> **Exercise requirements**: Only the lines from the one that includes "937x368 pixels. Task: Open" through the last line below belong in the reply, copied exactly and without pictures.

> **Task input**:
↓↓↓

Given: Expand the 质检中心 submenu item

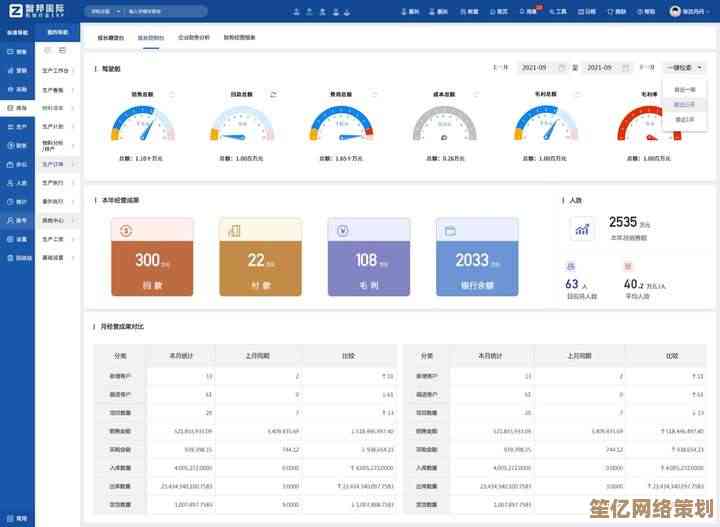Looking at the screenshot, I should (57, 220).
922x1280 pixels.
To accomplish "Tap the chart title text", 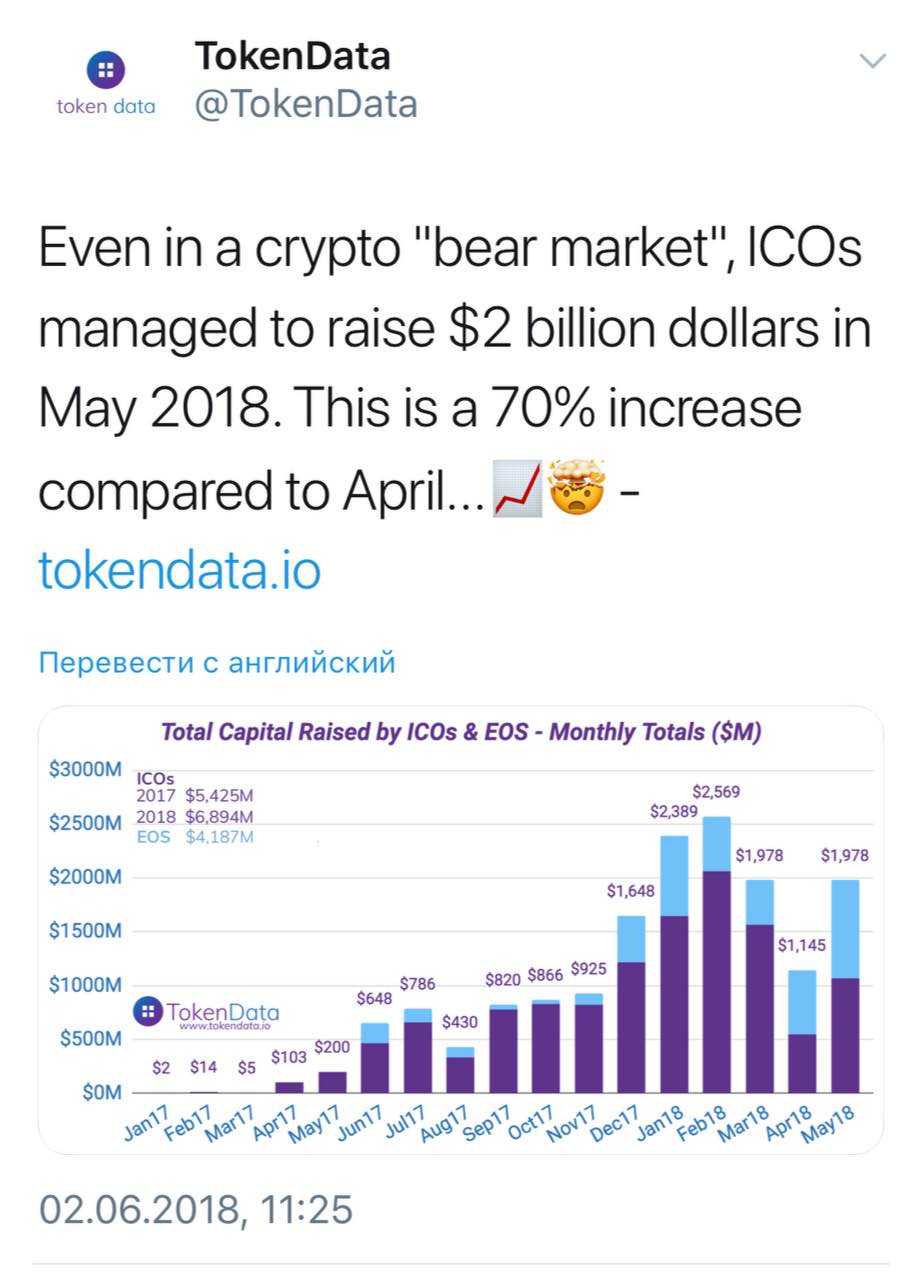I will point(461,732).
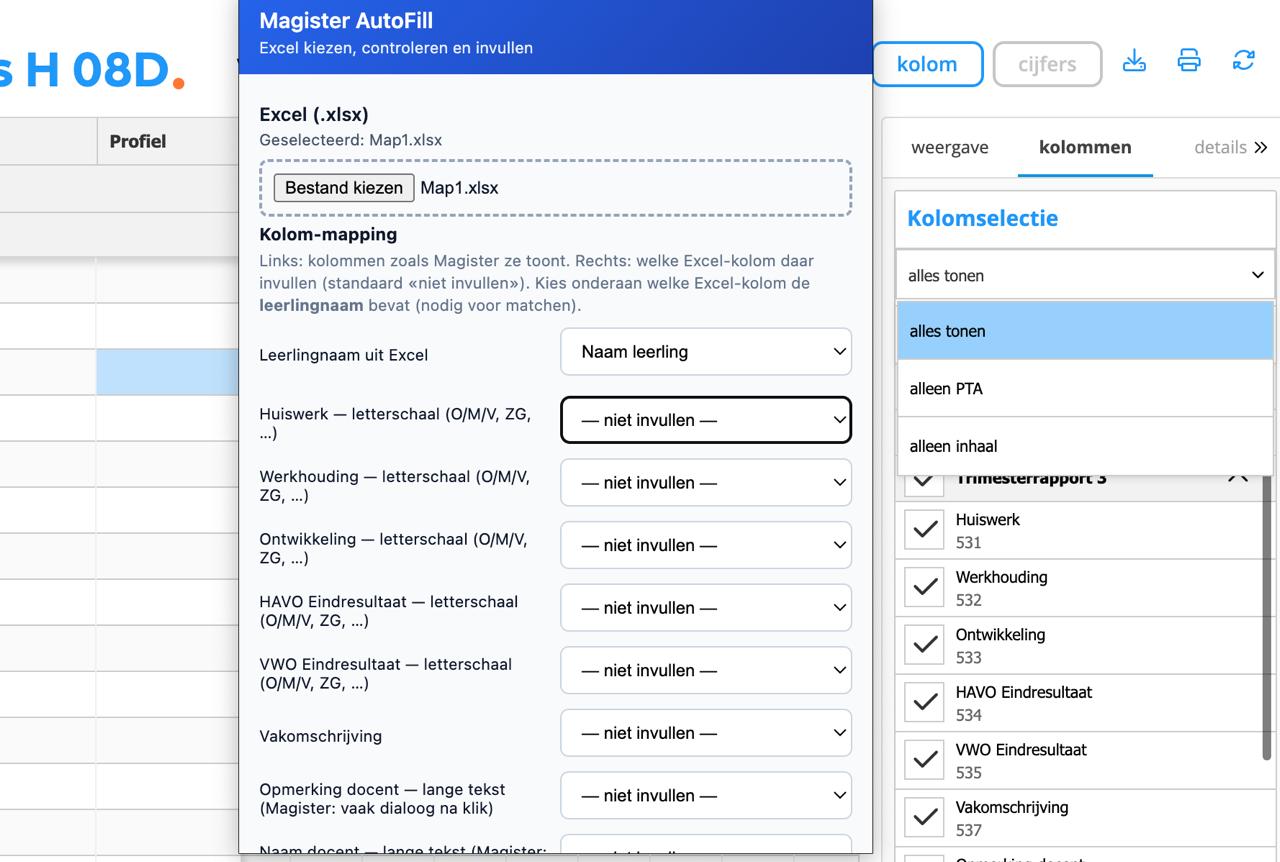Toggle the Werkhouding 532 checkbox
The width and height of the screenshot is (1280, 862).
(924, 588)
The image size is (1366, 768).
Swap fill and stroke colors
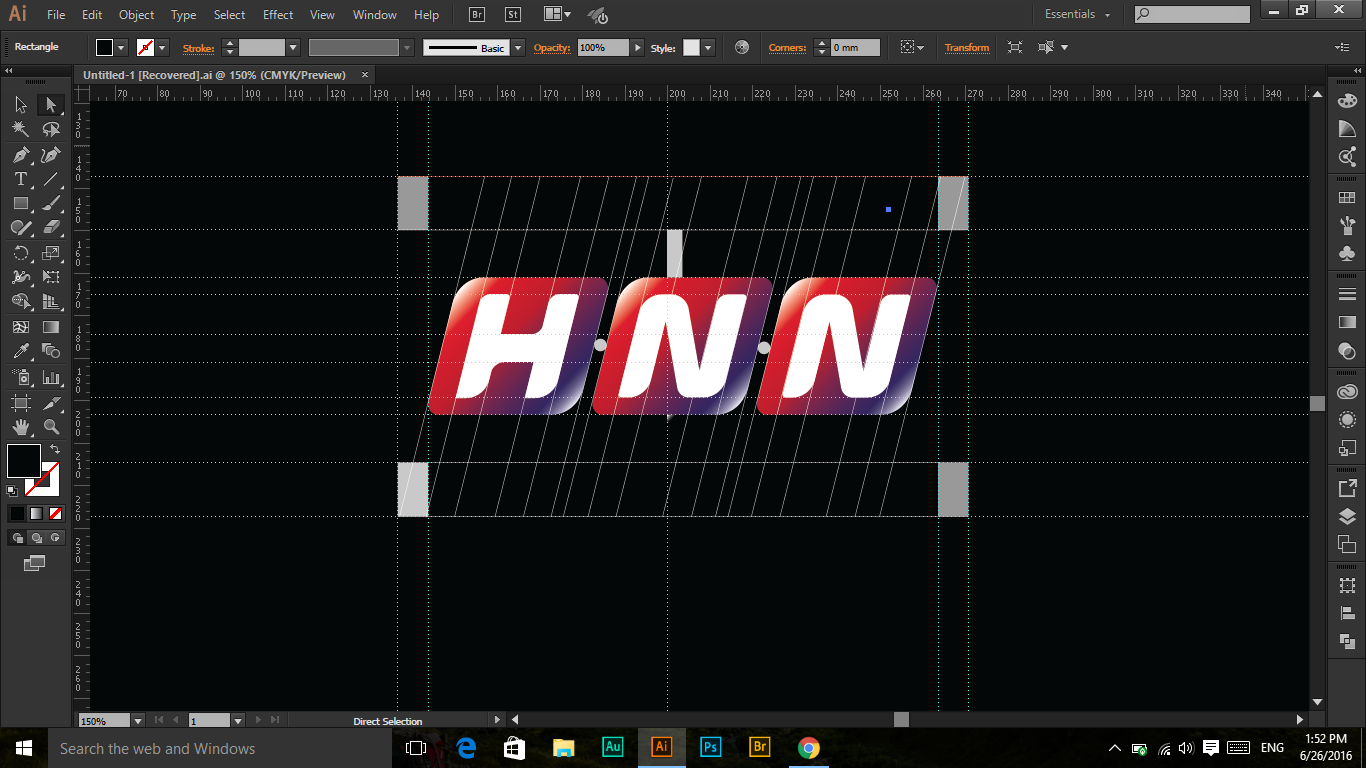[55, 450]
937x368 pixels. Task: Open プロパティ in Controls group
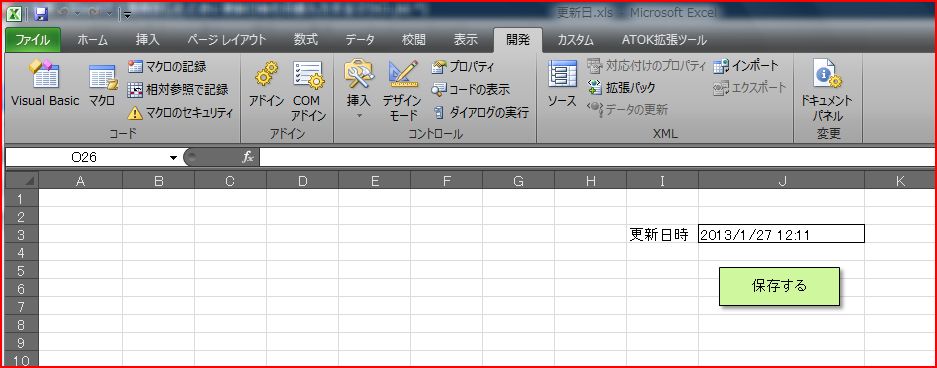tap(463, 67)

↑↑↑

> **Finished task**:
937x368 pixels. Task: Open プロパティ in Controls group
tap(463, 67)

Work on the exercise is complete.